告訴
最近は書くことがないので、昔のことを思い出してネタを探している毎日である。
大学生の頃、突然見知らぬ人から電話があった。
「あなたを刑事告訴しました」
と。
突然のことでビックリした。
話を聞くと、ある雑誌が、ある人物を批判する特集を組んだところ、その人物の信奉する人が「ウキー!」となって、その雑誌に関わった人間を刑事告訴することにしたという。つまり電話をかけてきた人は、「ある人物」その人ではなく、その信奉者というわけだ。
で、僕がなぜ刑事告訴されたかというと、たまたまその雑誌に名を連ねていたからだという。
しかし僕はその特集にまったく関わっておらず、というかその特集に関わりたくなかったので、まったく身に覚えのない刑事告訴だったのである。もらい事故のようなものである。
ここまでは話についてきてるかな?
当時大学生だった僕は、刑事告訴したと言われてうろたえた。俺は犯罪者になってしまうのか???
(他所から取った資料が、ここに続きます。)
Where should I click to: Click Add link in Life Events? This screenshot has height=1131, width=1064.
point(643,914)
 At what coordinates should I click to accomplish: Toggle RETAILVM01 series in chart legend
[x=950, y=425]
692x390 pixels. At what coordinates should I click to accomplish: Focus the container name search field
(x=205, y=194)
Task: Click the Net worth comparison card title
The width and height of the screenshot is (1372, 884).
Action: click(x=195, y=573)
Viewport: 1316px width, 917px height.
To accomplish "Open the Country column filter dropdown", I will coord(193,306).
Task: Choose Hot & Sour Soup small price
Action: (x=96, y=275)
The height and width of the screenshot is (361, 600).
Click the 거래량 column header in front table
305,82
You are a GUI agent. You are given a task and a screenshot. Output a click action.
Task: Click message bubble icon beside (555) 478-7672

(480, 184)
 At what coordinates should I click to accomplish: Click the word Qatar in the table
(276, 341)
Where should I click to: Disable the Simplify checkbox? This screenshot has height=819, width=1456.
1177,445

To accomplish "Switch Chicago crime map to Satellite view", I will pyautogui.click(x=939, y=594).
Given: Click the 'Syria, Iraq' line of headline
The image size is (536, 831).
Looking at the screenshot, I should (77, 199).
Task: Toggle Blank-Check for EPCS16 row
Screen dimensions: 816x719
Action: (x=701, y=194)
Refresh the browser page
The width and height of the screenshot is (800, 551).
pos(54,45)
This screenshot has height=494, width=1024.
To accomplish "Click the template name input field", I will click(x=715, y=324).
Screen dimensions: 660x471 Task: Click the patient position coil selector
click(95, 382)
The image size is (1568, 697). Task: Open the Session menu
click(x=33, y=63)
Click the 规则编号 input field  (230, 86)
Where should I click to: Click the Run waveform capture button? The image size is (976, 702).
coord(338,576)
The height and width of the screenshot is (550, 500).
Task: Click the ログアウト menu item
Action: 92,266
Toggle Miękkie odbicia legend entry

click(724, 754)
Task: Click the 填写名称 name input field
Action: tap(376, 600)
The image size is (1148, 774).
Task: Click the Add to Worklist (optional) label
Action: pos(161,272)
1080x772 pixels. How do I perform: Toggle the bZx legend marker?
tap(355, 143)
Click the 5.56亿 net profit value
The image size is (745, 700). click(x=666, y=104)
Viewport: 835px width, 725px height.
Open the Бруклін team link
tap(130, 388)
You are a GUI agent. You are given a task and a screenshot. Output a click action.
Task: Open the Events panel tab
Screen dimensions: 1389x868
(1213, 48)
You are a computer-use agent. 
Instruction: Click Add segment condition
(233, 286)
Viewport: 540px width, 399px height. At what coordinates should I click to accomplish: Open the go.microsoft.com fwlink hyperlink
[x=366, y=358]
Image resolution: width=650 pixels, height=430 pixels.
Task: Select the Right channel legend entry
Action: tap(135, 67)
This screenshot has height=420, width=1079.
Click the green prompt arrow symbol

急に不安になって、その特集記事を企画した人に電話をかけた。
「あのう、かくかくしかじかで、僕を刑事告訴したという電話があったんですけど…」
「あなたのところにも電話がかかってきたのですか」
「ええ」
するとその人は、深刻な感じではなく、余裕綽々の感じの声で、こんなことを言った。
「刑事告訴したと言ってもねぇ、起訴される可能性はほとんどないと思いますよ。告訴には刑事告訴と民事告訴があって、民事告訴にはお金が必要で、お金を払って民事告訴されると裁判に持ち込まれますけれど、刑事告訴は訴えるのにお金がいらないんです」
「そうなんですか?」
「ええ。だから只で刑事告訴ができるということで、民事告訴と比べて誰でも気軽に告訴できるんです。その代わり、何でもかんでも起訴するわけではなく、箸にも棒にもかからない告訴は起訴されません」
「つまり、玉石混淆というわけですか」
「そうですね。今回の場合、訴えの内容が箸にも棒にもかからないので、起訴されることはないと思いますよ。ですから安心してください」
「わかりました。ありがとうございます」
電話を切ったあと、心が軽くなった。
そして実際に、起訴されることはなかった。
僕はそのとき無知で、同じ告訴でも刑事と民事があって、2つの告訴には大きな違いかあることをまったく知らなかったのである。そのことを身を持って体験した。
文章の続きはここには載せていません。